### Exercise directions
Would you reproduce the entries exactly, including every line?

Records contained in a dataset
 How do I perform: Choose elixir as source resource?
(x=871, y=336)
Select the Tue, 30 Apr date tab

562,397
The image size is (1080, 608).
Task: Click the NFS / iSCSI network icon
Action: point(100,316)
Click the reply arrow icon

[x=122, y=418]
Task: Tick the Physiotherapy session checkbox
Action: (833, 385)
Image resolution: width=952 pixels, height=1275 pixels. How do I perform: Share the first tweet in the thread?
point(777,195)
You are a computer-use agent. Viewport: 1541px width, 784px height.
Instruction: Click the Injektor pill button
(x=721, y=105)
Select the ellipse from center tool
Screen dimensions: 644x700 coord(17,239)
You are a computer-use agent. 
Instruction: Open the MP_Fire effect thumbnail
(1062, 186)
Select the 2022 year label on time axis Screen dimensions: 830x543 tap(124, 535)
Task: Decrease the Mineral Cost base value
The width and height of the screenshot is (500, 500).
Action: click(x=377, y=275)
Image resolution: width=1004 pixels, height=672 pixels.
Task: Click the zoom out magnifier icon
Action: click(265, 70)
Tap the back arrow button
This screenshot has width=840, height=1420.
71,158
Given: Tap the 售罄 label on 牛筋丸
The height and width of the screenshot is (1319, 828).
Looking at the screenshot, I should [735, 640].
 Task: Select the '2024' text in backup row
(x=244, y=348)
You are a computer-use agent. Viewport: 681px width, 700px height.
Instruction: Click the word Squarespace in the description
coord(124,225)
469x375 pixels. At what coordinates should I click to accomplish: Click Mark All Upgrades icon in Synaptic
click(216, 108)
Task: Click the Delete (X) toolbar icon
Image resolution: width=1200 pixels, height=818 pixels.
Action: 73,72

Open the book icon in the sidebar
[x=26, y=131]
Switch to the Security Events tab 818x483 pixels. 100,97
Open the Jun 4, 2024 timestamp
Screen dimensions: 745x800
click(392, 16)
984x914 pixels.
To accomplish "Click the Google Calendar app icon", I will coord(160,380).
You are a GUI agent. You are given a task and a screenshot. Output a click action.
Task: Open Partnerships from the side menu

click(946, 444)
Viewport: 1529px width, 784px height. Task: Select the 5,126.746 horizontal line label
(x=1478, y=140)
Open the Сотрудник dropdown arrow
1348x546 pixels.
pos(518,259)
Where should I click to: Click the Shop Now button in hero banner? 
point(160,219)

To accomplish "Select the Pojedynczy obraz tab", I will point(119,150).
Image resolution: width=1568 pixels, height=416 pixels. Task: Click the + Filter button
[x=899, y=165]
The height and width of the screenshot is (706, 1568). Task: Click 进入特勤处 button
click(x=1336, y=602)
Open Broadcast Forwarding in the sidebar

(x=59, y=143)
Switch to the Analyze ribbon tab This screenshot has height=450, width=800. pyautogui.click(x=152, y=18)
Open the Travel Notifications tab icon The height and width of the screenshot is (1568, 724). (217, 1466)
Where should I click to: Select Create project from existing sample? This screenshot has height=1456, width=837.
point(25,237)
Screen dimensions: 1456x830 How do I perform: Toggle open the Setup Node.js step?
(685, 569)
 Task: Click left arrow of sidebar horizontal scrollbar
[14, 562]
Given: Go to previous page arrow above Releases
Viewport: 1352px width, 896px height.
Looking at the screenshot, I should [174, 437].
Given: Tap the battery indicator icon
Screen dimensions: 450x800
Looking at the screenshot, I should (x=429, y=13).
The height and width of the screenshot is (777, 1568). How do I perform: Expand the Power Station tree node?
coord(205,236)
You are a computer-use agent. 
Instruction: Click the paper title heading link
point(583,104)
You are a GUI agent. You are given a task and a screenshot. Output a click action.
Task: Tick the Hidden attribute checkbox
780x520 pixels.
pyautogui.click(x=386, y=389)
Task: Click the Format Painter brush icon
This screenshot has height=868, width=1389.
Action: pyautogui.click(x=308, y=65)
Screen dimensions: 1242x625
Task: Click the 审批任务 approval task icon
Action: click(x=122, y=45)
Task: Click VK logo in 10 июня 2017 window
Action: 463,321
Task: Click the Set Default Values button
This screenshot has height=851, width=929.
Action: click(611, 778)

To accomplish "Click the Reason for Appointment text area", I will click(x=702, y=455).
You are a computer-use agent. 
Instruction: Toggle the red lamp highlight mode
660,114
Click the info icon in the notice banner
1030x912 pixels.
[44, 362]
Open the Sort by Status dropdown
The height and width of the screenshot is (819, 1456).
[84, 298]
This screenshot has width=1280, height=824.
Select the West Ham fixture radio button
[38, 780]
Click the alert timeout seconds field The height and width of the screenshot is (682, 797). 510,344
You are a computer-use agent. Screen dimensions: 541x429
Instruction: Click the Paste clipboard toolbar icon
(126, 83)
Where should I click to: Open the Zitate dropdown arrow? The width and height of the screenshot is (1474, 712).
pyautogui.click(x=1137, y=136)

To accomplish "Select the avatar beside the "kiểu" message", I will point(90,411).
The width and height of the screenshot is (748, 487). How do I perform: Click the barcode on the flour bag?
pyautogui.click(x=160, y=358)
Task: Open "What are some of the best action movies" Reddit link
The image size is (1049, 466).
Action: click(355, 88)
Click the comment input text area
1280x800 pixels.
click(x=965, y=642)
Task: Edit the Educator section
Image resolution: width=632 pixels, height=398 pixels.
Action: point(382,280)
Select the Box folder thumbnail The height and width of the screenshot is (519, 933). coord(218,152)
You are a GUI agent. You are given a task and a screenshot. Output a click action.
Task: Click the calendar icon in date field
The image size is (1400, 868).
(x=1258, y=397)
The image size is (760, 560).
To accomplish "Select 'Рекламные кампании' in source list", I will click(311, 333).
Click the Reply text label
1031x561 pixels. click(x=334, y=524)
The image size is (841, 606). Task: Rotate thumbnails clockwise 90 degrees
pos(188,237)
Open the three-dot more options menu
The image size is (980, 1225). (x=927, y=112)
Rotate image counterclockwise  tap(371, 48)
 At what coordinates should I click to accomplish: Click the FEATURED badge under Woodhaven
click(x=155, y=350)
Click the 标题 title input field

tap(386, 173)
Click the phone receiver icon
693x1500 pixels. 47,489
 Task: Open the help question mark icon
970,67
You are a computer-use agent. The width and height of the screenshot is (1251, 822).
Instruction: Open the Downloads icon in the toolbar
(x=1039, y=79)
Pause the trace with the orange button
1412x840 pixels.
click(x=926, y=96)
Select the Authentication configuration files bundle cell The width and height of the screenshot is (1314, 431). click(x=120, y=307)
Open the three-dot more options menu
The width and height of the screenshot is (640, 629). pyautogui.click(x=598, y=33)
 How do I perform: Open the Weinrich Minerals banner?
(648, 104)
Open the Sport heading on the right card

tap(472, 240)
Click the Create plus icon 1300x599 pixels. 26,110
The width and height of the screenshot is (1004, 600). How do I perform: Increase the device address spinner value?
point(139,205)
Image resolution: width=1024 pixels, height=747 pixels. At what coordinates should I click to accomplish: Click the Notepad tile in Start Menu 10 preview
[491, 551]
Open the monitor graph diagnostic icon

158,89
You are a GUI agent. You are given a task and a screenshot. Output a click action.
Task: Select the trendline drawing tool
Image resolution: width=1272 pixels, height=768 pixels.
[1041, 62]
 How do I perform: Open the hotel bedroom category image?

### Expected output
 How do I perform: Choose elixir as source resource?
(x=871, y=336)
Select the Tue, 30 Apr date tab

562,397
The image size is (1080, 608).
Task: Click the NFS / iSCSI network icon
Action: point(100,316)
Click the reply arrow icon

[x=122, y=418]
Task: Tick the Physiotherapy session checkbox
Action: (833, 385)
Image resolution: width=952 pixels, height=1275 pixels. How do I perform: Share the first tweet in the thread?
point(777,195)
You are a computer-use agent. Viewport: 1541px width, 784px height.
Instruction: Click the Injektor pill button
(x=721, y=105)
Select the ellipse from center tool
Screen dimensions: 644x700 coord(17,239)
You are a computer-use agent. 
Instruction: Open the MP_Fire effect thumbnail
(1062, 186)
Select the 2022 year label on time axis Screen dimensions: 830x543 tap(124, 535)
Task: Decrease the Mineral Cost base value
The width and height of the screenshot is (500, 500).
Action: click(x=377, y=275)
Image resolution: width=1004 pixels, height=672 pixels.
Task: Click the zoom out magnifier icon
Action: click(265, 70)
Tap the back arrow button
This screenshot has width=840, height=1420.
71,158
Given: Tap the 售罄 label on 牛筋丸
The height and width of the screenshot is (1319, 828).
Looking at the screenshot, I should [735, 640].
 Task: Select the '2024' text in backup row
(x=244, y=348)
You are a computer-use agent. Viewport: 681px width, 700px height.
Instruction: Click the word Squarespace in the description
coord(124,225)
469x375 pixels. At what coordinates should I click to accomplish: Click Mark All Upgrades icon in Synaptic
click(216, 108)
Task: Click the Delete (X) toolbar icon
Image resolution: width=1200 pixels, height=818 pixels.
Action: 73,72

Open the book icon in the sidebar
[x=26, y=131]
Switch to the Security Events tab 818x483 pixels. 100,97
Open the Jun 4, 2024 timestamp
Screen dimensions: 745x800
click(392, 16)
984x914 pixels.
To accomplish "Click the Google Calendar app icon", I will coord(160,380).
You are a GUI agent. You are given a task and a screenshot. Output a click action.
Task: Open Partnerships from the side menu

click(946, 444)
Viewport: 1529px width, 784px height. Task: Select the 5,126.746 horizontal line label
(x=1478, y=140)
Open the Сотрудник dropdown arrow
1348x546 pixels.
pos(518,259)
Where should I click to: Click the Shop Now button in hero banner? 
point(160,219)

To accomplish "Select the Pojedynczy obraz tab", I will point(119,150).
Image resolution: width=1568 pixels, height=416 pixels. Task: Click the + Filter button
[x=899, y=165]
The height and width of the screenshot is (706, 1568). Task: Click 进入特勤处 button
click(x=1336, y=602)
Open Broadcast Forwarding in the sidebar

(x=59, y=143)
Switch to the Analyze ribbon tab This screenshot has height=450, width=800. pyautogui.click(x=152, y=18)
Open the Travel Notifications tab icon The height and width of the screenshot is (1568, 724). (217, 1466)
Where should I click to: Select Create project from existing sample? This screenshot has height=1456, width=837.
point(25,237)
Screen dimensions: 1456x830 How do I perform: Toggle open the Setup Node.js step?
(685, 569)
 Task: Click left arrow of sidebar horizontal scrollbar
[14, 562]
Given: Go to previous page arrow above Releases
Viewport: 1352px width, 896px height.
Looking at the screenshot, I should [174, 437].
Given: Tap the battery indicator icon
Screen dimensions: 450x800
Looking at the screenshot, I should (x=429, y=13).
The height and width of the screenshot is (777, 1568). How do I perform: Expand the Power Station tree node?
coord(205,236)
You are a computer-use agent. 
Instruction: Click the paper title heading link
point(583,104)
You are a GUI agent. You are given a task and a screenshot. Output a click action.
Task: Tick the Hidden attribute checkbox
780x520 pixels.
pyautogui.click(x=386, y=389)
Task: Click the Format Painter brush icon
This screenshot has height=868, width=1389.
Action: pyautogui.click(x=308, y=65)
Screen dimensions: 1242x625
Task: Click the 审批任务 approval task icon
Action: click(x=122, y=45)
Task: Click VK logo in 10 июня 2017 window
Action: 463,321
Task: Click the Set Default Values button
This screenshot has height=851, width=929.
Action: click(611, 778)

To accomplish "Click the Reason for Appointment text area", I will click(x=702, y=455).
You are a computer-use agent. 
Instruction: Toggle the red lamp highlight mode
660,114
Click the info icon in the notice banner
1030x912 pixels.
[44, 362]
Open the Sort by Status dropdown
The height and width of the screenshot is (819, 1456).
[84, 298]
This screenshot has width=1280, height=824.
Select the West Ham fixture radio button
[38, 780]
Click the alert timeout seconds field The height and width of the screenshot is (682, 797). 510,344
You are a computer-use agent. Screen dimensions: 541x429
Instruction: Click the Paste clipboard toolbar icon
(126, 83)
Where should I click to: Open the Zitate dropdown arrow? The width and height of the screenshot is (1474, 712).
pyautogui.click(x=1137, y=136)

To accomplish "Select the avatar beside the "kiểu" message", I will point(90,411).
The width and height of the screenshot is (748, 487). How do I perform: Click the barcode on the flour bag?
pyautogui.click(x=160, y=358)
Task: Open "What are some of the best action movies" Reddit link
The image size is (1049, 466).
Action: click(355, 88)
Click the comment input text area
1280x800 pixels.
click(x=965, y=642)
Task: Edit the Educator section
Image resolution: width=632 pixels, height=398 pixels.
Action: point(382,280)
Select the Box folder thumbnail The height and width of the screenshot is (519, 933). coord(218,152)
You are a GUI agent. You are given a task and a screenshot. Output a click action.
Task: Click the calendar icon in date field
The image size is (1400, 868).
(x=1258, y=397)
The image size is (760, 560).
To accomplish "Select 'Рекламные кампании' in source list", I will click(311, 333).
Click the Reply text label
1031x561 pixels. click(x=334, y=524)
The image size is (841, 606). Task: Rotate thumbnails clockwise 90 degrees
pos(188,237)
Open the three-dot more options menu
The image size is (980, 1225). (x=927, y=112)
Rotate image counterclockwise  tap(371, 48)
 At what coordinates should I click to accomplish: Click the FEATURED badge under Woodhaven
click(x=155, y=350)
Click the 标题 title input field

tap(386, 173)
Click the phone receiver icon
693x1500 pixels. 47,489
 Task: Open the help question mark icon
970,67
You are a computer-use agent. The width and height of the screenshot is (1251, 822).
Instruction: Open the Downloads icon in the toolbar
(x=1039, y=79)
Pause the trace with the orange button
1412x840 pixels.
click(x=926, y=96)
Select the Authentication configuration files bundle cell The width and height of the screenshot is (1314, 431). click(x=120, y=307)
Open the three-dot more options menu
The width and height of the screenshot is (640, 629). pyautogui.click(x=598, y=33)
 How do I perform: Open the Weinrich Minerals banner?
(648, 104)
Open the Sport heading on the right card

tap(472, 240)
Click the Create plus icon 1300x599 pixels. 26,110
The width and height of the screenshot is (1004, 600). How do I perform: Increase the device address spinner value?
point(139,205)
Image resolution: width=1024 pixels, height=747 pixels. At what coordinates should I click to accomplish: Click the Notepad tile in Start Menu 10 preview
[491, 551]
Open the monitor graph diagnostic icon

158,89
You are a GUI agent. You are given a task and a screenshot. Output a click action.
Task: Select the trendline drawing tool
Image resolution: width=1272 pixels, height=768 pixels.
[1041, 62]
 How do I perform: Open the hotel bedroom category image?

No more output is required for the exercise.